TASK DIRECTIONS: From the records below, count the lines holding the string "profile". Only the number is wanted.
-- DATA FOR REVIEW follows --
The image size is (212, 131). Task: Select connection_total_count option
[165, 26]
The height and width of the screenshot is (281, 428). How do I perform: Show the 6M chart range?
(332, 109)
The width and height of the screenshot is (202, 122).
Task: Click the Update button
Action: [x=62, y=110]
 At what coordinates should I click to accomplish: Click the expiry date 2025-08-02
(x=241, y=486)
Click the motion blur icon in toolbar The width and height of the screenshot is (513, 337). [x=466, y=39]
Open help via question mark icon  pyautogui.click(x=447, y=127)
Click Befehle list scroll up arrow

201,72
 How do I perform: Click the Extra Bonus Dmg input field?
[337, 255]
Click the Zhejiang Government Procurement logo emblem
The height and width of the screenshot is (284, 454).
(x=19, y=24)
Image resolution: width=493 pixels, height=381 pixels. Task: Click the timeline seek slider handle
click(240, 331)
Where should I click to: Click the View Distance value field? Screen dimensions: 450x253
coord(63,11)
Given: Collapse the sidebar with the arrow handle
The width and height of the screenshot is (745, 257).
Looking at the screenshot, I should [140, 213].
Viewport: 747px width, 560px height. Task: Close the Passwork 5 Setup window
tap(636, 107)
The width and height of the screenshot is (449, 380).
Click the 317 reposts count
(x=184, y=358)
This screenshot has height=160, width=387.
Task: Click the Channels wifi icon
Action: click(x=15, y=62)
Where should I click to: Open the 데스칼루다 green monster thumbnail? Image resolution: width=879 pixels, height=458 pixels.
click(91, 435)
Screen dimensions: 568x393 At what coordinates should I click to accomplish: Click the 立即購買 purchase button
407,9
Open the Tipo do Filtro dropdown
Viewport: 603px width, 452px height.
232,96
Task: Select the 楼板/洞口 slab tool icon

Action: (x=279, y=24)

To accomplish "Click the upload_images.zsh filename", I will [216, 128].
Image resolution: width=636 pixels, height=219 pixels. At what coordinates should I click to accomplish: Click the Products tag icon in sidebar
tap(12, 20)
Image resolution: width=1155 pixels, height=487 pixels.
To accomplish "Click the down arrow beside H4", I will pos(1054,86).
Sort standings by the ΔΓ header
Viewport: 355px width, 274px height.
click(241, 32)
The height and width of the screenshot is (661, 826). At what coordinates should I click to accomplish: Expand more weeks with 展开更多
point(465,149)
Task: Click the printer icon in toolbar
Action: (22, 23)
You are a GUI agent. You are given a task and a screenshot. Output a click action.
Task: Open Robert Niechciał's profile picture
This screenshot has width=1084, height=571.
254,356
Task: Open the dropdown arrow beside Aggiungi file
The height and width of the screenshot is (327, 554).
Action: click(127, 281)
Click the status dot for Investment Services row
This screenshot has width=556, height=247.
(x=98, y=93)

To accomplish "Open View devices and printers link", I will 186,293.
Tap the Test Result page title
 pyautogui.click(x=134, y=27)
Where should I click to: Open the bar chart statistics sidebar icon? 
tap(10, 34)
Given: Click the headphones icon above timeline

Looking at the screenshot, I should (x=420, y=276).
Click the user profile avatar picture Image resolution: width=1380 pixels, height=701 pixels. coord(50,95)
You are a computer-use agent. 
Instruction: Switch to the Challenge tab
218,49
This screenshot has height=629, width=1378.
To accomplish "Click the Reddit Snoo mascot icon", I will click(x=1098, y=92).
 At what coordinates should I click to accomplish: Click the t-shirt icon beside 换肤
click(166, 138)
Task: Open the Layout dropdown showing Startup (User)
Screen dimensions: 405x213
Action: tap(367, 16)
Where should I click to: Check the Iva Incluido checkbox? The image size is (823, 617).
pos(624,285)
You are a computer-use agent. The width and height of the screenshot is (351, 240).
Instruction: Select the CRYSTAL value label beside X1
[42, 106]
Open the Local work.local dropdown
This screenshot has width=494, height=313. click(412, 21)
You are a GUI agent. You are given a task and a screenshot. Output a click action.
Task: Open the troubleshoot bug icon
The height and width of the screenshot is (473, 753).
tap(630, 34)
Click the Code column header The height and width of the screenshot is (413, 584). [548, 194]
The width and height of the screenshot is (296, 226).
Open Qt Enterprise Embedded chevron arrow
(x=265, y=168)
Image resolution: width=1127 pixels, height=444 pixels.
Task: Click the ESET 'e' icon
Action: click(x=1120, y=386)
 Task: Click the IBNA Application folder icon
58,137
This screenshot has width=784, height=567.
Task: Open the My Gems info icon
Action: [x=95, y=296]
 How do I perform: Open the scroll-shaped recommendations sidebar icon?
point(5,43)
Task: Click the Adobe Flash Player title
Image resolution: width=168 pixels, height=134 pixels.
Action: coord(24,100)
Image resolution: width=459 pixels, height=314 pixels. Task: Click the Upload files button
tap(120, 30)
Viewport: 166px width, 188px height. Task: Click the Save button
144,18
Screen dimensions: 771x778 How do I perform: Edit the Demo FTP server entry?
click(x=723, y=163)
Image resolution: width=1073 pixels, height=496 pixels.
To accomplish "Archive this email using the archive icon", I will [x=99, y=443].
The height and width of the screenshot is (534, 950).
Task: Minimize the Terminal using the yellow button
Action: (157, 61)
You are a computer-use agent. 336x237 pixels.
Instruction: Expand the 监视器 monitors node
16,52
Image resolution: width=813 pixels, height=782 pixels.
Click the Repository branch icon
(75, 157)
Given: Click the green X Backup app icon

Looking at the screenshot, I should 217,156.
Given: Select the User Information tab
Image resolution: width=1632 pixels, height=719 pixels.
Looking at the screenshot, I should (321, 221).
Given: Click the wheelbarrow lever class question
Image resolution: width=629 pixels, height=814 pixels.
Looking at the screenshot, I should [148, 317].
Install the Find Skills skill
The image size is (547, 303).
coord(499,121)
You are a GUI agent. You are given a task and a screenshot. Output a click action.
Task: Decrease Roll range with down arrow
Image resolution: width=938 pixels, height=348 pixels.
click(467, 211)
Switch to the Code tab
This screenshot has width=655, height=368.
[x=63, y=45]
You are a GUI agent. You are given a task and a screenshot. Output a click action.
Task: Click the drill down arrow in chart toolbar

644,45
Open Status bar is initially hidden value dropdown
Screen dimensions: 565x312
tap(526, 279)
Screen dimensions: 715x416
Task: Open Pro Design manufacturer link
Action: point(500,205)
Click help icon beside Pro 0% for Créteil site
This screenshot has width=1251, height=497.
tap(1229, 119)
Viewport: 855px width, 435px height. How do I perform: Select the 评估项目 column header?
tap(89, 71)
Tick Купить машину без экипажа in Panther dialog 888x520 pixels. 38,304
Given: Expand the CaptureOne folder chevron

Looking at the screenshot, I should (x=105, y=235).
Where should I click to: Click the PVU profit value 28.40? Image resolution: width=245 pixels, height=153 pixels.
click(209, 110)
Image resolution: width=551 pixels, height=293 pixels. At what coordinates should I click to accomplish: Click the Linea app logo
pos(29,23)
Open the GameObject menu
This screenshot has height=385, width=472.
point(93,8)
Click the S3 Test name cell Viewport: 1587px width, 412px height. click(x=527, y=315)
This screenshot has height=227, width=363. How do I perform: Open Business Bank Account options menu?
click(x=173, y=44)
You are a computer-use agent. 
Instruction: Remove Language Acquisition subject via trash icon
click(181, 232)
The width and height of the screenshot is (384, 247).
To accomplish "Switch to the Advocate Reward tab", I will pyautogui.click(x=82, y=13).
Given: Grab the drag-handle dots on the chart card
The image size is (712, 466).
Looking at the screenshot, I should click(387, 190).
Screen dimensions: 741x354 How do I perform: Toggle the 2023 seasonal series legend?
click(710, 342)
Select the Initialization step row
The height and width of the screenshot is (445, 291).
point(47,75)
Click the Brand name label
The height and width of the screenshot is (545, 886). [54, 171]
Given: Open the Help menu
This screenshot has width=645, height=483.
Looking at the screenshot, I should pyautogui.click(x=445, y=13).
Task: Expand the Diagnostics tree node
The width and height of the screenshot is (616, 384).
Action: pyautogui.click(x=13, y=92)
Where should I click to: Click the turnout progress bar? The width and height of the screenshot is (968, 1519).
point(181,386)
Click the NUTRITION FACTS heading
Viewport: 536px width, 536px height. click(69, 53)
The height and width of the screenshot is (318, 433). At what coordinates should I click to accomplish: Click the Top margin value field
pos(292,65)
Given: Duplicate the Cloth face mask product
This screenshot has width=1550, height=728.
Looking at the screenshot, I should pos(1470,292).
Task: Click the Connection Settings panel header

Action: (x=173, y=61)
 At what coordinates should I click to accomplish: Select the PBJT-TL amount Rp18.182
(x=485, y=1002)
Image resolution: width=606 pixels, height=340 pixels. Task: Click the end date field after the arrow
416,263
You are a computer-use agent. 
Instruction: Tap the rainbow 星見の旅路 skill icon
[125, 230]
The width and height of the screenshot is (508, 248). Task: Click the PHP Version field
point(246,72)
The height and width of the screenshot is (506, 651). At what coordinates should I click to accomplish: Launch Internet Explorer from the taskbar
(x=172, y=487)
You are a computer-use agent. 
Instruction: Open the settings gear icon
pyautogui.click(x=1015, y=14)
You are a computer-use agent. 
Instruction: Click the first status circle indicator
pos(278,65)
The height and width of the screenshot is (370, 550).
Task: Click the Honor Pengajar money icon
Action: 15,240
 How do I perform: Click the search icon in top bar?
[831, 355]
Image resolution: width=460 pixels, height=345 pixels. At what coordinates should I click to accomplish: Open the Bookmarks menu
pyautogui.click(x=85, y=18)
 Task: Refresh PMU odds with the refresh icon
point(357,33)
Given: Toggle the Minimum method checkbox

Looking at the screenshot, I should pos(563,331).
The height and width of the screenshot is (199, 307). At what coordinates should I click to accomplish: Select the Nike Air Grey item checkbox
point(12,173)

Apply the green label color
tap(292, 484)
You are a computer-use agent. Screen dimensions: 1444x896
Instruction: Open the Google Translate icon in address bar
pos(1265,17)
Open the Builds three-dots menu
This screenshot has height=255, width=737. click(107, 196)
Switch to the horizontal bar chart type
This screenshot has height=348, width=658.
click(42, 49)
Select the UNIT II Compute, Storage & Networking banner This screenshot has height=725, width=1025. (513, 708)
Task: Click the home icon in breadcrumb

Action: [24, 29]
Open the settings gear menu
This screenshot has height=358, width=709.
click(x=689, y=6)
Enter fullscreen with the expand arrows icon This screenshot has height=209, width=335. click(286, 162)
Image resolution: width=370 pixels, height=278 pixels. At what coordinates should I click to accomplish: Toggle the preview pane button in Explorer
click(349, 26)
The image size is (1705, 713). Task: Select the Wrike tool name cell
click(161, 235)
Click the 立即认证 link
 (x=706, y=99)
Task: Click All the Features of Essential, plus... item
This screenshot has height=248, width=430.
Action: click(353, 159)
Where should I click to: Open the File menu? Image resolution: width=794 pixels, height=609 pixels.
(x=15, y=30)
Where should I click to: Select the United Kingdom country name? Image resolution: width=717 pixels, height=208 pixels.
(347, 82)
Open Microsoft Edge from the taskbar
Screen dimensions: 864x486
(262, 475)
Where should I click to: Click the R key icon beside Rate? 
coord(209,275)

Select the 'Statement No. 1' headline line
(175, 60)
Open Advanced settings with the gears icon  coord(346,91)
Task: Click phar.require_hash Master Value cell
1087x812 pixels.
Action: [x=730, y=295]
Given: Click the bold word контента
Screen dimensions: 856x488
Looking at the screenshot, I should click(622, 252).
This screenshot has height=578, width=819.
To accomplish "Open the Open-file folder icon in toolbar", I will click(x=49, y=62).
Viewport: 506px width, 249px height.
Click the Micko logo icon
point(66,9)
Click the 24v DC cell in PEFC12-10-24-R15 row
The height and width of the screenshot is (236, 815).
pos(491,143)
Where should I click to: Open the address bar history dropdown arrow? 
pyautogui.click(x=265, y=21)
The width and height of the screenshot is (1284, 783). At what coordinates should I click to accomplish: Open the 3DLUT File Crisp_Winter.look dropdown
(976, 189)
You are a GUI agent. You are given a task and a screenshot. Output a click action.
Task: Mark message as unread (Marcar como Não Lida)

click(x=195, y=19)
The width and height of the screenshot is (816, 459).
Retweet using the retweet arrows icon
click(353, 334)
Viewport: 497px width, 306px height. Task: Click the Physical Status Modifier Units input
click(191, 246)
-- DATA FOR REVIEW concluded --
ANSWER SECTION: 2